In house Clinician – Dental (Part time, %40 FTE)

Company Description
We are SGS – the world’s leading testing, inspection and certification company. We are recognized as the global benchmark for sustainability, quality and integrity. Our 99,600 employees operate a network of 2,600 offices and laboratories, working together to enable a better, safer and more interconnected world.
At SGS, we have an open corporate and international culture. We offer a dynamic work environment in a leading global company. Our high professional standards and our sustainability approach guarantee you a future-oriented work environment. We invest in our employees for the long term and are committed to supporting your development within the company. Our business principles include: Integrity, Health, Safety & Environment, Quality & Professionalism, Respect, Sustainability, and Leadership.
Job Description
As an In-house Clinician, you are a key member of the clinical team within Notified body. You work together with a group of clinicians and specialized product reviewers for the conformity assessment process of medical device.

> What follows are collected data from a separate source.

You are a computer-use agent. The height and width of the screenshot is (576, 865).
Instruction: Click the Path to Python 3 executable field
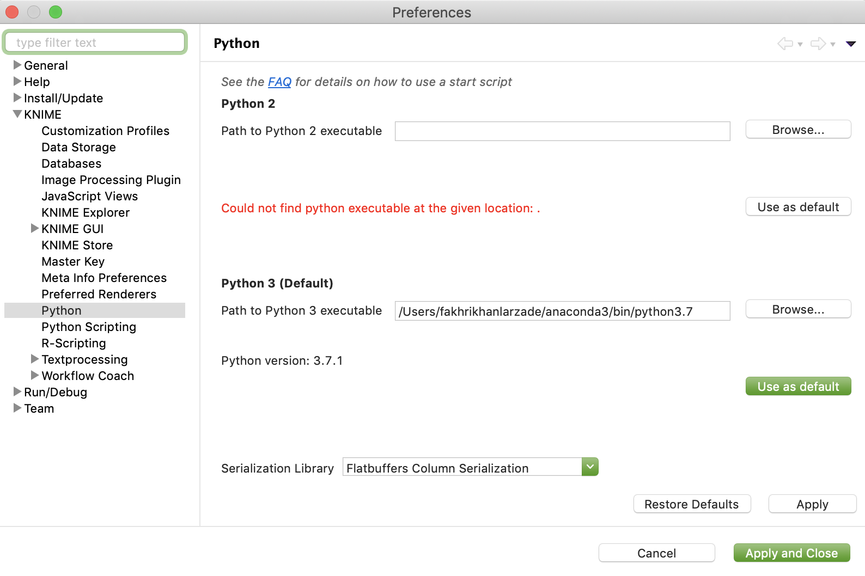562,311
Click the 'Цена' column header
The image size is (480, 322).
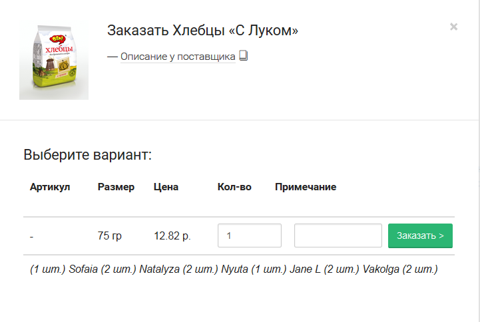coord(166,187)
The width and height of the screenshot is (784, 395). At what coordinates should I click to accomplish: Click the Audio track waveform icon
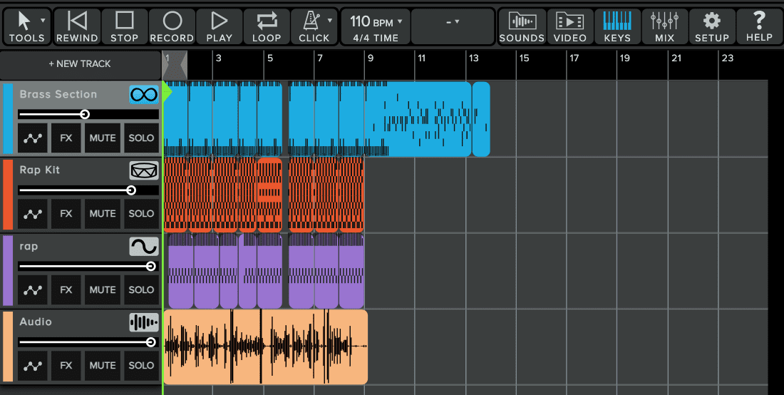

With your clinical expertise, you will provide clinical oversight to ensure that our clinical evaluation assessment of Medical Devices complies with EU MDR regulations.
This role is fully remote and we are only open to candidates with a valid work permit for the country of their residence.
More Specifically, You Will

• Act as the primary clinical expertise within SGS Medical Device certification activities.
• Review and scientifically challenge the clinical data contained within the clinical evaluation, and any associated clinical investigations.
• Act as coordinator and guide external clinical expert in the clinical assessment and evaluate the results.
• Be able to draw records and reports regarding clinical assessment, and make recommendation to Notified Body’s decision maker.
• Develop, update and maintain appropriate training packages (with a focus of clinical evaluation assessments) for clinical experts and clinical specialists.
• Offer appropriate clinical input into client queries and meetings.
• Act as a final reviewer with regards to clinical aspects according to EU MDR regulation.
  

• A qualified Dentist with minimum two years of working experience is a must have.
• University degree (Dentistry) plus further academic training in a clinically research and/or medical device related area.
• Fluent in English, reading and writing.
  

• Knowledge of the Medical Device Regulation (MDR) and relevant guidance documents (e.g., MDCG, MEDDEV).
• At least two years experience in the assessment of clinical data for medical devices in a Notified Body would be a strong advantage.
• Experience working with a Notified Body and/or experience writing or assessing Clinical Evaluation Reports (CERs).
  

• We provide remote working environment.
• Opportunity to work with a global leader in inspection, verification, testing, and certification.
• Collaborative and inclusive work environment.
• Working Hours: This role is a part‑time position at 40% FTE (approximately 2 days per week).
• Opportunities for professional growth and development.